● **Goal of the exercise**: Your answer should be the lines below from the one with "Instruction: Click the dotted" to the one with "Task: Click filter icon in ISSUE header", both included, given again exactly and with nothing added.

● **Record excerpts**:
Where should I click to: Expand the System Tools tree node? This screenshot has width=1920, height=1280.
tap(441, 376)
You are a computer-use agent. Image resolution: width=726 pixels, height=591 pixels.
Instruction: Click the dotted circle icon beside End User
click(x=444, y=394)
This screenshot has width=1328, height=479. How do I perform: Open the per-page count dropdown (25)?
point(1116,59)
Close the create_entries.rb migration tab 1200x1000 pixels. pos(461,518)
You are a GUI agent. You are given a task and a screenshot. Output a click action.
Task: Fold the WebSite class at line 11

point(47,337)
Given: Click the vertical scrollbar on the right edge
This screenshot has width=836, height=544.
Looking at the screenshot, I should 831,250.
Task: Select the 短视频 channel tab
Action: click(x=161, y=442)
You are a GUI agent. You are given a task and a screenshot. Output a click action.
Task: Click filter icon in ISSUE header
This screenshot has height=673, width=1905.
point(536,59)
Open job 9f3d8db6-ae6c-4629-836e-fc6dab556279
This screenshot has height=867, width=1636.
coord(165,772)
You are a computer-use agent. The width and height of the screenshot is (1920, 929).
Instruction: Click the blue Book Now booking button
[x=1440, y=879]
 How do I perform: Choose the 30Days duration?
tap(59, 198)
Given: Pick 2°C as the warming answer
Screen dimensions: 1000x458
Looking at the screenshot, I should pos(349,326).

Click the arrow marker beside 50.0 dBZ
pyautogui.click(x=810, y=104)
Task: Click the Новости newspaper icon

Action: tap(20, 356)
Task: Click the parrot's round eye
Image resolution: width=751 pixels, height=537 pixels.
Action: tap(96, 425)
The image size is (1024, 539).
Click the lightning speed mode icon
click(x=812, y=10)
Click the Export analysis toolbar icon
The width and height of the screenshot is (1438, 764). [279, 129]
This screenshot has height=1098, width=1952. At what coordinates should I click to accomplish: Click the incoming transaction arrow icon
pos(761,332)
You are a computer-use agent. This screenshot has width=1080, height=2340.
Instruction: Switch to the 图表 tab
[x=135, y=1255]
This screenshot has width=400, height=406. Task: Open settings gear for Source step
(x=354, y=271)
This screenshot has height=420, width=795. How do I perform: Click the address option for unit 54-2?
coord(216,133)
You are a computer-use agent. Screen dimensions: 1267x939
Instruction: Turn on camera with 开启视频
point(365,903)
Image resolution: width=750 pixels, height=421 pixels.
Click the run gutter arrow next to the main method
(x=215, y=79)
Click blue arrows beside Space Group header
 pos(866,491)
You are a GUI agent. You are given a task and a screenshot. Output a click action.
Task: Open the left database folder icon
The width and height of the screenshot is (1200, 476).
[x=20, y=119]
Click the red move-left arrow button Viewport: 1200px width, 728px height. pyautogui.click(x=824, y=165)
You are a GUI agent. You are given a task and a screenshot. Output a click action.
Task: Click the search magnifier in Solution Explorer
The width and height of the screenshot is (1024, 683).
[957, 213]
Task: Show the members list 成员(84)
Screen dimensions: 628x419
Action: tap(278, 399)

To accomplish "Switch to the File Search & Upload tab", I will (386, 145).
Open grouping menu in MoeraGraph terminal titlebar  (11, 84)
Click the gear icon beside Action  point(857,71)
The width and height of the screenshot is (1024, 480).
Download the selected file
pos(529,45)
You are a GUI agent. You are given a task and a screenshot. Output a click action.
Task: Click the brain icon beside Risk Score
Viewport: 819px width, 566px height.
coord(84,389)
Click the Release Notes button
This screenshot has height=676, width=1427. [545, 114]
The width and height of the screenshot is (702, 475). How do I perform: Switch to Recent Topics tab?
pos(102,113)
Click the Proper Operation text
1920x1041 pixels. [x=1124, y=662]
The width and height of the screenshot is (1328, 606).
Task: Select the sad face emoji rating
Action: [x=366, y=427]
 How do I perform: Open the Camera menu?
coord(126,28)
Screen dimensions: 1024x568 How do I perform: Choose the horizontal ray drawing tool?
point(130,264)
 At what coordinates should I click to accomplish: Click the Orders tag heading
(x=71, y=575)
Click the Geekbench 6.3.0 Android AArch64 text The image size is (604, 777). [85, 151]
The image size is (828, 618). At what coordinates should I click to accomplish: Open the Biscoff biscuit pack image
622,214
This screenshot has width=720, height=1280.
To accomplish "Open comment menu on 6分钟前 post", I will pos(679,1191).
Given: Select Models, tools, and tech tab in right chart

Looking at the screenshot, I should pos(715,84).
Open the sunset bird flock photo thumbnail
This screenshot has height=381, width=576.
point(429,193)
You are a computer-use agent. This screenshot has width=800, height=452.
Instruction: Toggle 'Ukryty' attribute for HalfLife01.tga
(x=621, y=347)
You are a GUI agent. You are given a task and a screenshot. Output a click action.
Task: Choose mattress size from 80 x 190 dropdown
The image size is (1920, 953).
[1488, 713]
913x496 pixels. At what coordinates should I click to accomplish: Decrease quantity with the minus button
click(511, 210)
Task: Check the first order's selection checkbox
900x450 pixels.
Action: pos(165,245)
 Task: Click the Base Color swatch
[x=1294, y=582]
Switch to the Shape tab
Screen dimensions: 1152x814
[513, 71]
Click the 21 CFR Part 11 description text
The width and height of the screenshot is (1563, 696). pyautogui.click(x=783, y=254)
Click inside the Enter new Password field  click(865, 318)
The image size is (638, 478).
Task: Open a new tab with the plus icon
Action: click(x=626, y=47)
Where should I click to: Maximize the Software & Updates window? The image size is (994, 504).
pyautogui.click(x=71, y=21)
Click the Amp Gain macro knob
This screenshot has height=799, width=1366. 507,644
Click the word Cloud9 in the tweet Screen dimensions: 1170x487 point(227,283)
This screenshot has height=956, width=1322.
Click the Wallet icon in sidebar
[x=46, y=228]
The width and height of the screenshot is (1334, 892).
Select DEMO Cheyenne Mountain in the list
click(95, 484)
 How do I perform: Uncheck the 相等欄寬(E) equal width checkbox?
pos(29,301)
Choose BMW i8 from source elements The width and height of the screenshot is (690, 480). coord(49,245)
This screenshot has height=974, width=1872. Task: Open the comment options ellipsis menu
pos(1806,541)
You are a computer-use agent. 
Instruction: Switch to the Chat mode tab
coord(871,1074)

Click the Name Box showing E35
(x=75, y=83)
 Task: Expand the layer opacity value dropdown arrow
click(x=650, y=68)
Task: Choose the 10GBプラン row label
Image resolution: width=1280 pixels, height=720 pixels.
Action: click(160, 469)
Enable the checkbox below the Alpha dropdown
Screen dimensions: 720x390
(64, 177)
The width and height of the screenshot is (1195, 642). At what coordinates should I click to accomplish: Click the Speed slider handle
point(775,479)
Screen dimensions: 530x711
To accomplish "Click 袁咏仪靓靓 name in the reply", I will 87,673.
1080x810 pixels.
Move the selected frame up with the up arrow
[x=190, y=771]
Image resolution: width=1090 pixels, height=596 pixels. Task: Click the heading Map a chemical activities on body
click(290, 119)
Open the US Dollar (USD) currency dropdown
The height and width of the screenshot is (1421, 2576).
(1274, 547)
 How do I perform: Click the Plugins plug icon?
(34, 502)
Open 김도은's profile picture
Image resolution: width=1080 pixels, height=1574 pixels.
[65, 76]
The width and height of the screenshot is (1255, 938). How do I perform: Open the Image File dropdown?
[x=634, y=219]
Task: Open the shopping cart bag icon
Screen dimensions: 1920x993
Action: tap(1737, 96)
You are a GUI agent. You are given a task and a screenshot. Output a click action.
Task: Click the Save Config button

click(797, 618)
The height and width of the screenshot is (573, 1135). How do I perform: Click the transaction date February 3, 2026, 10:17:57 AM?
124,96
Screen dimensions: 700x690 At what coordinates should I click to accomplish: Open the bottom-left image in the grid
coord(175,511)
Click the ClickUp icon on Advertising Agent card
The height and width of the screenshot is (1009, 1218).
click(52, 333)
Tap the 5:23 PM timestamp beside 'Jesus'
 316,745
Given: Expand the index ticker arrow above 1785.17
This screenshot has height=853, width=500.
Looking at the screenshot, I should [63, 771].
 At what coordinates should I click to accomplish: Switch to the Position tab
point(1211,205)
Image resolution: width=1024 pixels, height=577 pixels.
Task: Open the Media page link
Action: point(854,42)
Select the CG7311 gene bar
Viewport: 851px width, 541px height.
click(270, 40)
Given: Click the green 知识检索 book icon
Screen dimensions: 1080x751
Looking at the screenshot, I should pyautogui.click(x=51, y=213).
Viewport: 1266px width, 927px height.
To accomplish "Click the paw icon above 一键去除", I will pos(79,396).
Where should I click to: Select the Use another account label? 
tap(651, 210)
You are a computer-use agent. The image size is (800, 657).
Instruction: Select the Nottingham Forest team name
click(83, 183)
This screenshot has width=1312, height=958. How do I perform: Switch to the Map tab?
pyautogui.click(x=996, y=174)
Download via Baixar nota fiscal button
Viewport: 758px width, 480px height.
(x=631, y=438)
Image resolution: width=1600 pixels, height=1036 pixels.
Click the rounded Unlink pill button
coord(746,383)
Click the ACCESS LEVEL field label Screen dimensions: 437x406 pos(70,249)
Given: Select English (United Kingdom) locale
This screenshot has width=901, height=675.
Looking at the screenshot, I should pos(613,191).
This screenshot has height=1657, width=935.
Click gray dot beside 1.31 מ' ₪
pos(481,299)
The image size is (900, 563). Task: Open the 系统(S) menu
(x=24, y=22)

● **Solution to this task**:
Instruction: Click the dotted circle icon beside End User
click(x=444, y=394)
This screenshot has width=1328, height=479. How do I perform: Open the per-page count dropdown (25)?
point(1116,59)
Close the create_entries.rb migration tab 1200x1000 pixels. pos(461,518)
You are a GUI agent. You are given a task and a screenshot. Output a click action.
Task: Fold the WebSite class at line 11

point(47,337)
Given: Click the vertical scrollbar on the right edge
This screenshot has width=836, height=544.
Looking at the screenshot, I should 831,250.
Task: Select the 短视频 channel tab
Action: click(x=161, y=442)
You are a GUI agent. You are given a task and a screenshot. Output a click action.
Task: Click filter icon in ISSUE header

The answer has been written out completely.